++++ PROVIDED INFORMATION
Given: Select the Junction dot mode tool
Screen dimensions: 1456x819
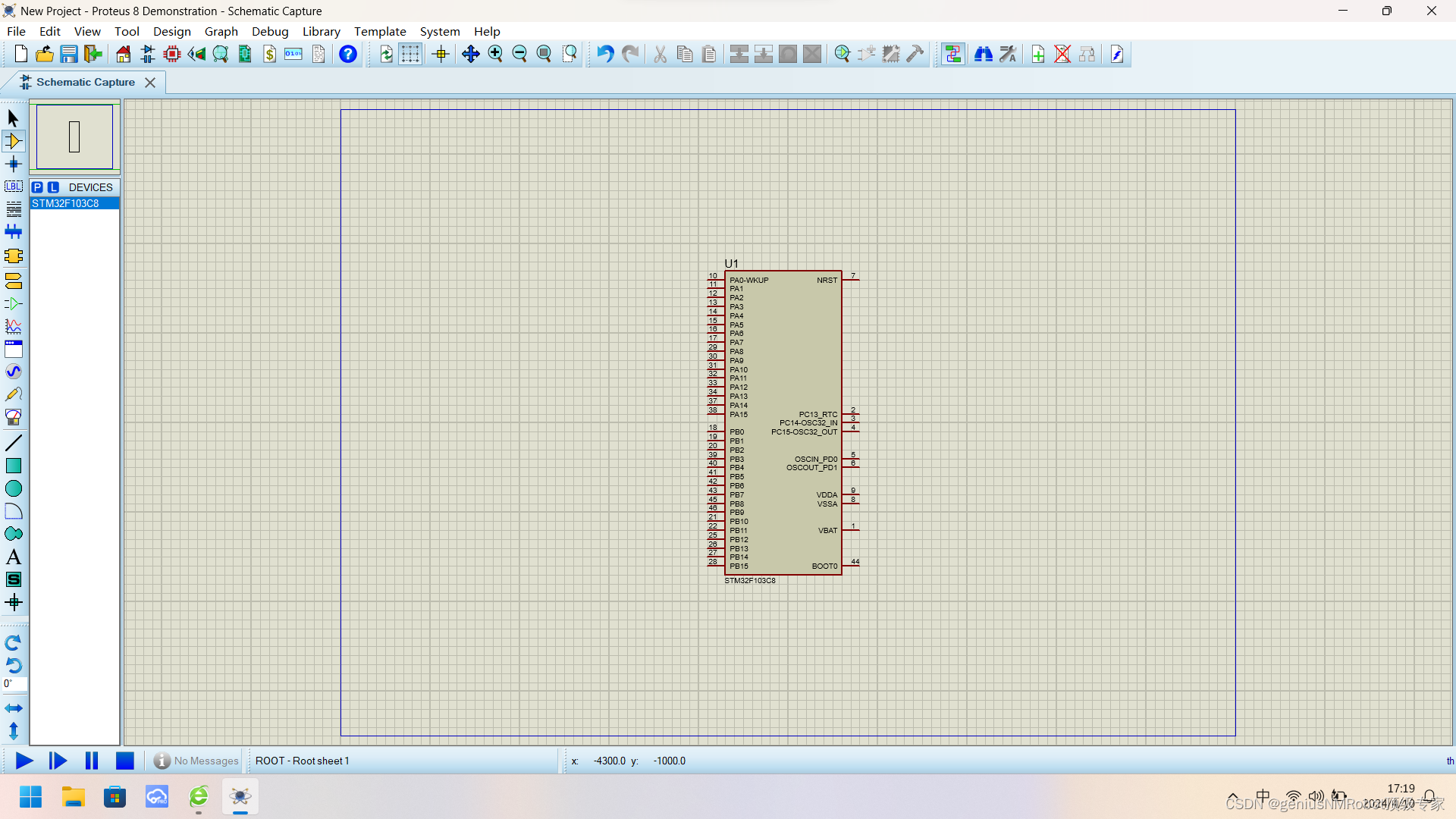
++++++++
++++ PROVIDED INFORMATION
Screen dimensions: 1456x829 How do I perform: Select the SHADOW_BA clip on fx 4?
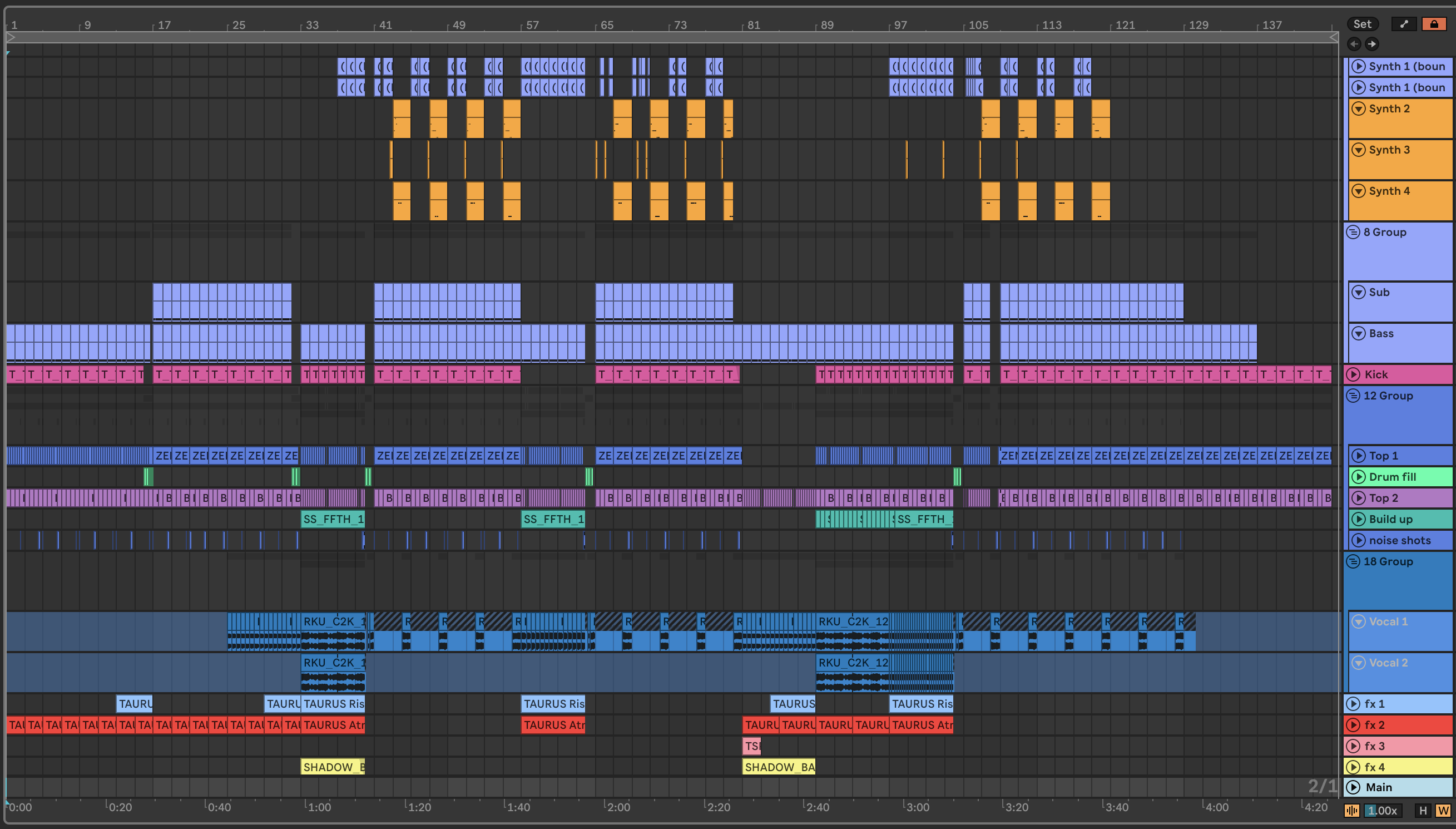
++++++++
++++ PROVIDED INFORMATION
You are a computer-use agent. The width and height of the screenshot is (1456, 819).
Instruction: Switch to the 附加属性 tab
++++++++
WORK INSTRUCTION> The reply should consist solely of the lines above from the one that has "Given: Select the Junction dot mode tool" through the one that has "Screen dimensions: 1456x819", reproduced exactly.

YOUR SOLUTION>
Given: Select the Junction dot mode tool
Screen dimensions: 1456x819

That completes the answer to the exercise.